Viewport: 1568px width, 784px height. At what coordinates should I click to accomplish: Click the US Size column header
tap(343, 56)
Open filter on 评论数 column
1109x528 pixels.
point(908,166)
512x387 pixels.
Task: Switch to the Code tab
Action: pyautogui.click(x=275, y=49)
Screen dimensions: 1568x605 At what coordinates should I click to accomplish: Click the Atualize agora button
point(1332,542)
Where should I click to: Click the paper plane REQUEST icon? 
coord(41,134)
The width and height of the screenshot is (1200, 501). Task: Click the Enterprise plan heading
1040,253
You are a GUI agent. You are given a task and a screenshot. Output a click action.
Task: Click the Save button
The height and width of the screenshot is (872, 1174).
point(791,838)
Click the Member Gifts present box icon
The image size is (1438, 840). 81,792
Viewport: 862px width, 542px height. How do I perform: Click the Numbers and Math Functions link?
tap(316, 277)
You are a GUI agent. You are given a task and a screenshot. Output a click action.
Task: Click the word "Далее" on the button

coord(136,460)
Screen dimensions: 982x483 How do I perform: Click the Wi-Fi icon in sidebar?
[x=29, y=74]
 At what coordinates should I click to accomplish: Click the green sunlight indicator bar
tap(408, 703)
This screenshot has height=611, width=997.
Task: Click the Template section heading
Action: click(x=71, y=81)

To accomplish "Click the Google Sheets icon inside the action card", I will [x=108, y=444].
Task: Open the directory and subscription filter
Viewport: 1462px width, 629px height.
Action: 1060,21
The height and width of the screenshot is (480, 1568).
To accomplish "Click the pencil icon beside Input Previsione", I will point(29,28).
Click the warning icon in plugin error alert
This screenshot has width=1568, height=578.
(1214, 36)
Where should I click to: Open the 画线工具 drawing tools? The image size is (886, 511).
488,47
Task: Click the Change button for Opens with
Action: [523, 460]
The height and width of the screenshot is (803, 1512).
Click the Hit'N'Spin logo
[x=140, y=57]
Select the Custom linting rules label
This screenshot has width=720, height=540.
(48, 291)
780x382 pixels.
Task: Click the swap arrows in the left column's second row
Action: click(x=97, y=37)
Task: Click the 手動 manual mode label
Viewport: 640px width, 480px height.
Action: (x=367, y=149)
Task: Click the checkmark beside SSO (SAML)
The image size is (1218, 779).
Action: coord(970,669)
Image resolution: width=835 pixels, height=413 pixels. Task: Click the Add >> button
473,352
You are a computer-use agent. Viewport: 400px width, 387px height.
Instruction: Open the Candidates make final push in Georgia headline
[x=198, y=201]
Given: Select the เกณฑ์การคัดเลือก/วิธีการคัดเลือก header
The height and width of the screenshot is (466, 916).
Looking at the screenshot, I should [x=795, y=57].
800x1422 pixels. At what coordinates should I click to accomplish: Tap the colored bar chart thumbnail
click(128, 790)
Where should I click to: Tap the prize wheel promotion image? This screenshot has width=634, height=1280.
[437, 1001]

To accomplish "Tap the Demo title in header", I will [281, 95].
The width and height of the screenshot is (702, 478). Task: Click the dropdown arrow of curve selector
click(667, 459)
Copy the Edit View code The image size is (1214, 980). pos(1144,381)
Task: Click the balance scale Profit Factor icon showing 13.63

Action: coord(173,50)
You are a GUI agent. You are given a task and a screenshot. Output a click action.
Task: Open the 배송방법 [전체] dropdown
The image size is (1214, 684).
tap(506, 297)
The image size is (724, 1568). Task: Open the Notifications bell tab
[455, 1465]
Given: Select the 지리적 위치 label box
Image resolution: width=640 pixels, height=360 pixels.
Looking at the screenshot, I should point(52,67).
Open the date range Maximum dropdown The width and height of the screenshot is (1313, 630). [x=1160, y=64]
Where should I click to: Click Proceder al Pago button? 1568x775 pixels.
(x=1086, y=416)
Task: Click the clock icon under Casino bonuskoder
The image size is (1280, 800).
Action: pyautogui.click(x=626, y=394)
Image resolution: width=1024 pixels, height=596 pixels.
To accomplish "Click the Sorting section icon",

☆ ☆ ☆

### Work order
The span to give again runs from the line with "Image resolution: width=640" through the last line of the records above; reproduce it exactly and nothing more.

### Task solution
Image resolution: width=640 pixels, height=360 pixels.
Looking at the screenshot, I should point(52,67).
Open the date range Maximum dropdown The width and height of the screenshot is (1313, 630). [x=1160, y=64]
Where should I click to: Click Proceder al Pago button? 1568x775 pixels.
(x=1086, y=416)
Task: Click the clock icon under Casino bonuskoder
The image size is (1280, 800).
Action: pyautogui.click(x=626, y=394)
Image resolution: width=1024 pixels, height=596 pixels.
To accomplish "Click the Sorting section icon",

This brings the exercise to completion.